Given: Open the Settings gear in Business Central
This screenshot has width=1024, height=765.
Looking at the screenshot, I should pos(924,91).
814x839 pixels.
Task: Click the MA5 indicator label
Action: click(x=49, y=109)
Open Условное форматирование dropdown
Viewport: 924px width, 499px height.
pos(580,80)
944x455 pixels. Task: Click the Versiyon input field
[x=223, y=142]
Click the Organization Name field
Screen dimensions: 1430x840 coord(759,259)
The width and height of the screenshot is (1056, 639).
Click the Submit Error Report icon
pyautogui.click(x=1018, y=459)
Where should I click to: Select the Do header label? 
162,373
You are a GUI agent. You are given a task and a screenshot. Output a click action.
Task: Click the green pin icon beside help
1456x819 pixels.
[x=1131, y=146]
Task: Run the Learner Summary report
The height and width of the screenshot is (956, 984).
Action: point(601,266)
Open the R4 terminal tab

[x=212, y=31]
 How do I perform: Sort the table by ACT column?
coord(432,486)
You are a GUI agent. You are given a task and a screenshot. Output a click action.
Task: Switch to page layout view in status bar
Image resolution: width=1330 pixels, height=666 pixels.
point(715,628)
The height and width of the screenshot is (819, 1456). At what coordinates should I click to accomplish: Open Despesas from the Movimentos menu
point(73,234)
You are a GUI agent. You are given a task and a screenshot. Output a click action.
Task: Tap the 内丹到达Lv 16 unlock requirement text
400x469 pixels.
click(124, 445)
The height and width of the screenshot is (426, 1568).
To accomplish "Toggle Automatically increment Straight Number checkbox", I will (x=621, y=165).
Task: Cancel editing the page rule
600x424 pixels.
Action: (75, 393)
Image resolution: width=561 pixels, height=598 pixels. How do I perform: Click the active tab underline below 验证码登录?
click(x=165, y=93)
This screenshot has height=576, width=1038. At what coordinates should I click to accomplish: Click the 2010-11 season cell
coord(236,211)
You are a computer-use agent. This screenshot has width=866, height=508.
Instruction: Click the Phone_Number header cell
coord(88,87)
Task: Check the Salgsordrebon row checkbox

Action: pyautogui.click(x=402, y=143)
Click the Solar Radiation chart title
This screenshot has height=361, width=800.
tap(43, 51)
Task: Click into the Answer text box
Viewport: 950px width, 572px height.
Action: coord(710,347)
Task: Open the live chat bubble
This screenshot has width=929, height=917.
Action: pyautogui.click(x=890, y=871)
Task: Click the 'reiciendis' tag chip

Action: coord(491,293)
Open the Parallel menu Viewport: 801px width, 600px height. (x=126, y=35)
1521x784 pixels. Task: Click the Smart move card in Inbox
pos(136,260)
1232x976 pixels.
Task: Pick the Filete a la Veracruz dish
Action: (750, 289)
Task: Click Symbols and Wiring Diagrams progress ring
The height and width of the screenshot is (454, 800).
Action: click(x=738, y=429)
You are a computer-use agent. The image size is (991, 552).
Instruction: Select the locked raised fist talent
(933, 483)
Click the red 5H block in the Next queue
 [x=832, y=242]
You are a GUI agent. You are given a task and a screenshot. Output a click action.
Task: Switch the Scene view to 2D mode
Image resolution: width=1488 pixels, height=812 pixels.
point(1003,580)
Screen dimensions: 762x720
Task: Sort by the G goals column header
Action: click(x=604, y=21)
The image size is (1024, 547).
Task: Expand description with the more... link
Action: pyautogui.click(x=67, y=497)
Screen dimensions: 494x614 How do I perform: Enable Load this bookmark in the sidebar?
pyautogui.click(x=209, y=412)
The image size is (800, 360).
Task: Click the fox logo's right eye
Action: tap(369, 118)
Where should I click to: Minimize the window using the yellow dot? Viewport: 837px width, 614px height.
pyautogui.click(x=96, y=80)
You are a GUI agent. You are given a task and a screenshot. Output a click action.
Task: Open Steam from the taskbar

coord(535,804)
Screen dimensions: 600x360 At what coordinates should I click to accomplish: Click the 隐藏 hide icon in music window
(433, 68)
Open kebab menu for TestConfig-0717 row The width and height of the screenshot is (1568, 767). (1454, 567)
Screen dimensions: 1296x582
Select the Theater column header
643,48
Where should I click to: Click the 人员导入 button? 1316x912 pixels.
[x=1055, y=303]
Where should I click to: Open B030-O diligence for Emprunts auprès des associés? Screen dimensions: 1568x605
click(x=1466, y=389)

Job »
Arrange the lines of the records as a Markdown table with the columns Row and Line, starting with the line that contains "Task: Check the Salgsordrebon row checkbox" and going on through the line that contains "tap(43, 51)". Number each row and leave out blank lines.

Output of the exercise »
| Row | Line |
|---|---|
| 1 | Task: Check the Salgsordrebon row checkbox |
| 2 | Action: pyautogui.click(x=402, y=143) |
| 3 | Click the Solar Radiation chart title |
| 4 | This screenshot has height=361, width=800. |
| 5 | tap(43, 51) |